Anybody remember the Columbia Record Club? It was called that or something close. Where you enrolled and got 12 tapes for a buck, then needed to buy four tapes over four years. Something like that? 
I enrolled and among my first tapes (cassette tapes–if you’ve never seen one, google it) were Depeche Mode’s Speak & Spell and Construction Time Again. I’m posting my thoughts in one blog since these are my two least favorite DM albums. 
Speak & Spell isn’t really a Depeche Mode album. Yes, it has “Just Can’t Get Enough” on it, one of their classics. But this is a Vince Clarke album. He helped start the band, and he wrote most everything on this album. It sounds a lot like Yaz and Erasure because Vince Clarke continued in both of those bands. I’m a fan of both of them. But the Vince Clarke-Depeche Mode sound is quite different from the first album I got (Some Great Reward).

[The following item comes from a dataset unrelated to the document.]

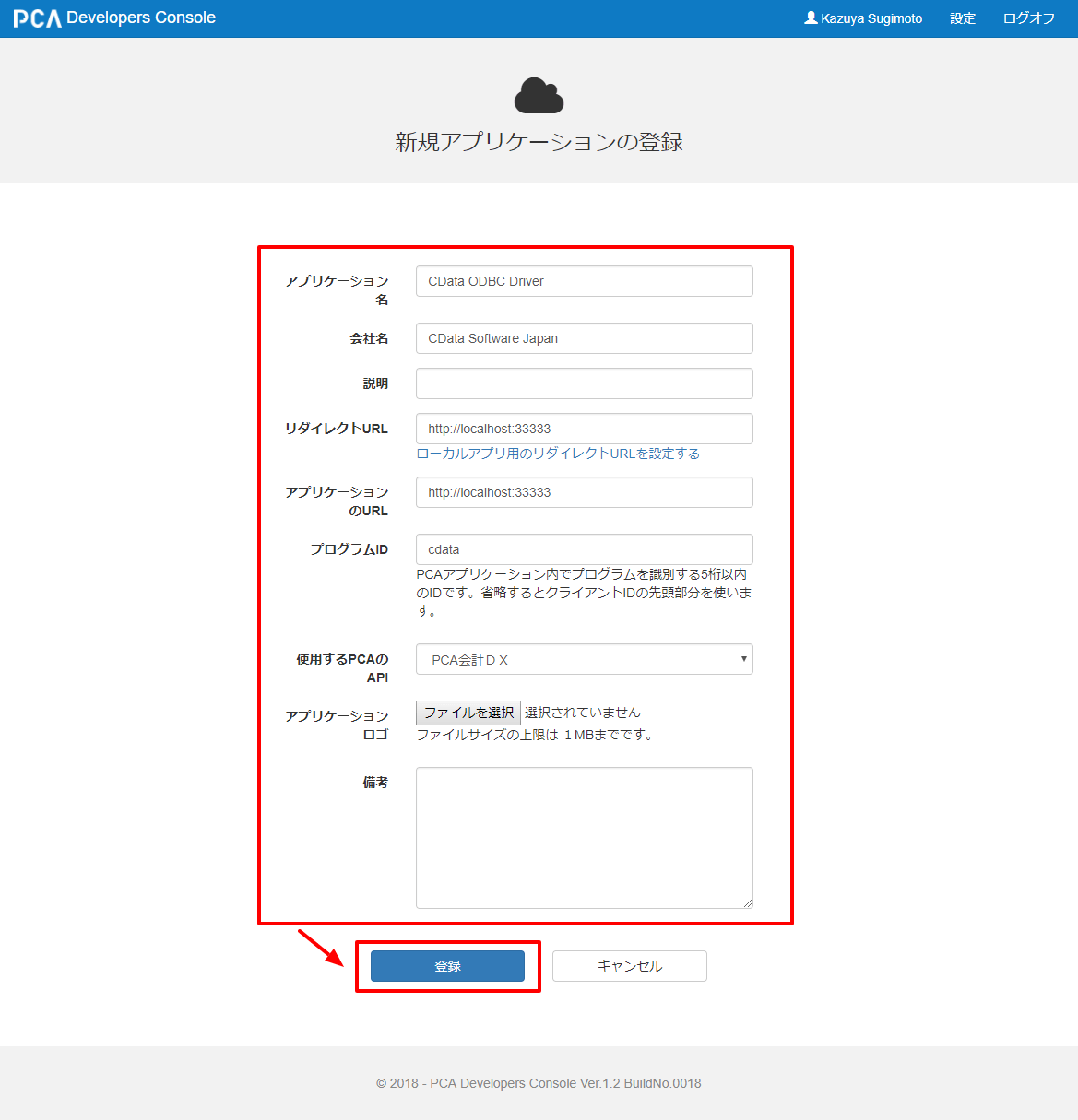Screen dimensions: 1078x1120
Task: Click into the 会社名 field
Action: (585, 338)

Everything on Speak & Spell sounds chirpy and catchy and pure Atari-land. 
The other album was Construction Time Again. I see this as Depeche Mode’s true sophomore album, with Martin Gore writing all of the songs. He was still trying to find his “voice” in my opinion. Many of these songs are political and don’t seem to work. U2 could do politics, but not these guys. The songs began to take on gothic tones, such as the clanging sounds of “Pipeline.” It literally sounds like someone’s building a pipeline in the other room as some guy droans throughout the song. Interesting, but not quite one to play in a concert! 
Still, Construction Time Again gave us one of DM’s most classic songs: “Everything Counts.” It’s still among my favorites. It’s a crowd-pleaser at concerts–when you go, everybody sings the words. It was the closing song on their 101 tour. Just watch the video for that, with an entire stadium singing back to Dave and Martin and gang. Classic. 

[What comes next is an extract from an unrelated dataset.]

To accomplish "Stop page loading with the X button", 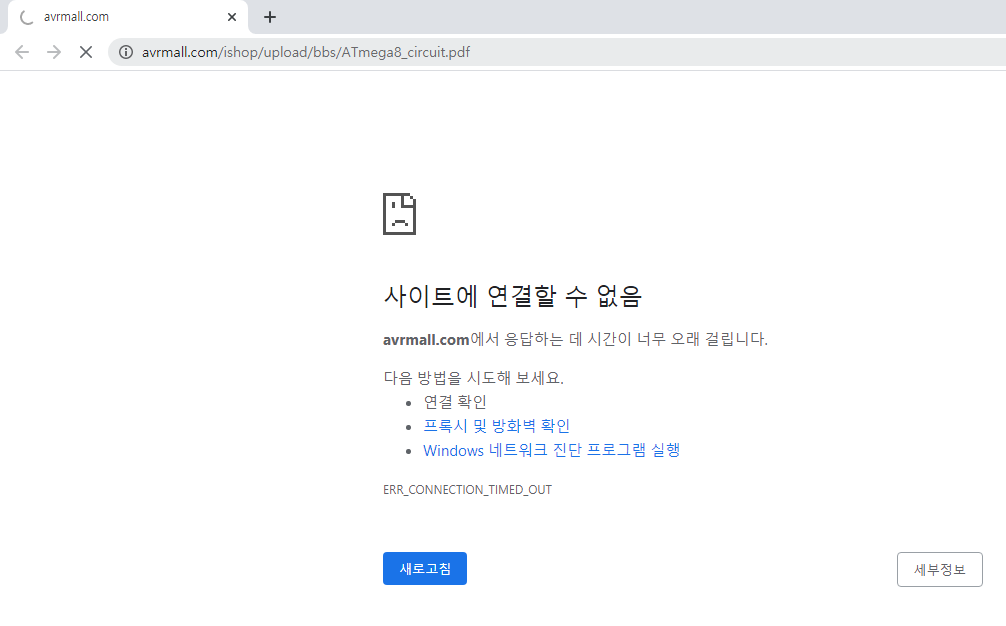I will click(x=86, y=52).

I remember when I got these two albums, I was a little disappointed. I had gone in reverse in terms of purchasing their albums. I still had another to go to own all their albums so far. 
I think I already started getting abuse for liking them, especially for their totally feminine-looking cover for their Catching Up With Depeche Mode album. I still wondered what was up with the blonde-haired guy named Martin who wrote all the songs. But like I said in my last post on them, they had mystique. I was fascinated to continue to discover their music.